That said, the point about ordinal rankings is well stated. Whereas were Princeton to increase its score by .3, this would mean no change to its ordinal ranking (besides breaking a tie), an increase of .3 improves Georgetown's ordinal ranking by 13. Focusing on the ordinal rankings can, hence, be misleading (or at least, not the whole story).

David said...

Hang on. Healey's discussing the meaningfulness of differences *within* a given ranking exercise, not *between* ranking exercises.

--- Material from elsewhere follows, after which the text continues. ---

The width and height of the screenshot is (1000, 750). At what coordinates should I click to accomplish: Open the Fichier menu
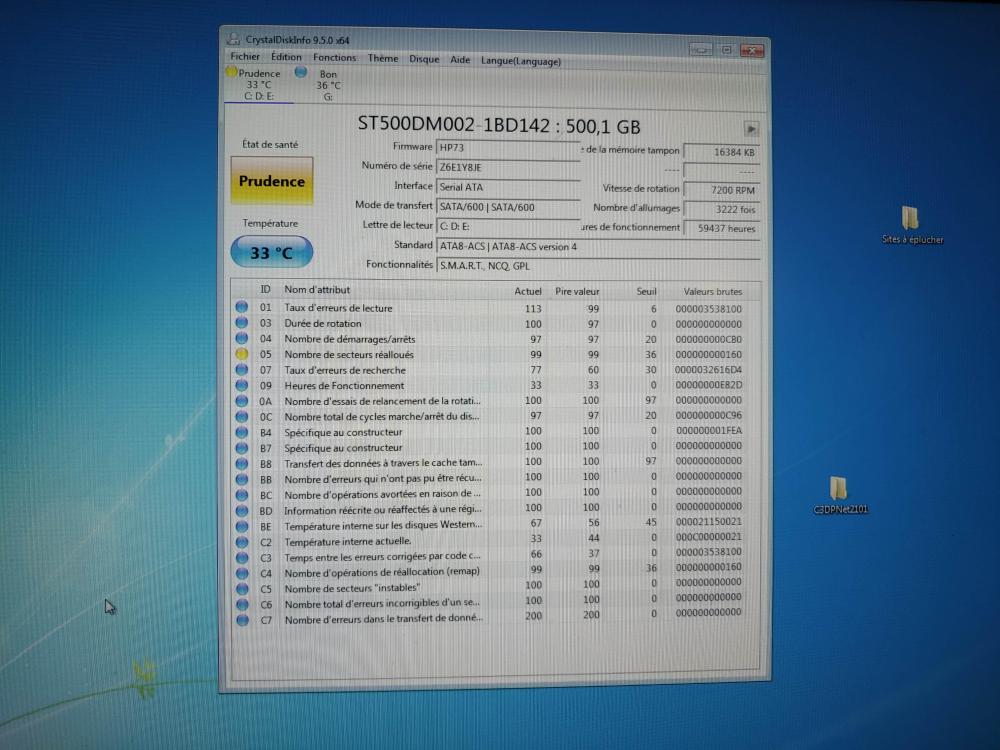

(It doesn't sound implausible that they're fairly similar, but that's based on the guess that the mark distributions in 2011 and 2014 look about the same - which might or might not be true.)

Anonymous said...

You've misrepresented Healy, as others noted, so on what basis have you decided that a .1 increase is not significant? And doesn't it really depend on the distribution of other scores, which may have been different in 2014 than in 201?

Anonymous said...

I, too, was glad to see that Keiran Healey will be calculating confidence intervals this time around. But a) why didn't he think to calculate confidence intervals before? The report is 25 years old and has been using approximately its current, survey-based methodology for 15. Why haven't confidence intervals been a part of the report for a long time? b) why doesn't he just calculate his own confidence intervals? If he's competent to be the lead researcher on this project, then he's competent to calculate confidence intervals. (Or, put it another way, if he's incapable of calculating his own confidence intervals, then he's not competent to be the lead researcher on this project.) c) relatedly, if he's not capable of calculating confidence intervals, he's not qualified to have worthwhile opinions as to the methodological soundness of the PGR, on a couple of levels. i) if he lacks the technical expertise to perform the calculations, he mostly likely also lacks the technical expertise to evaluate the methodology--this is Dunning-Kruger territory. ii) if he hasn't calculated the confidence intervals, he doesn't know how seriously to take his results--that's what a confidence interval is for.

Mr. Zero said...

Can you explain the reasoning you used to come to your conclusion that the difference is not measurable and not meaningful?

I was just thinking about what confidence intervals are. If the nominal difference is less than the confidence interval, then the survey didn't measure a difference.

I am puzzled about why it is inaccurate to say these schools had the largest changes in ordinal rank (what Leiter obviously meant by "biggest movers"). Surely this is true, and surely ordinal Leiter rank, if it measures anything, measures perceptions of relative quality.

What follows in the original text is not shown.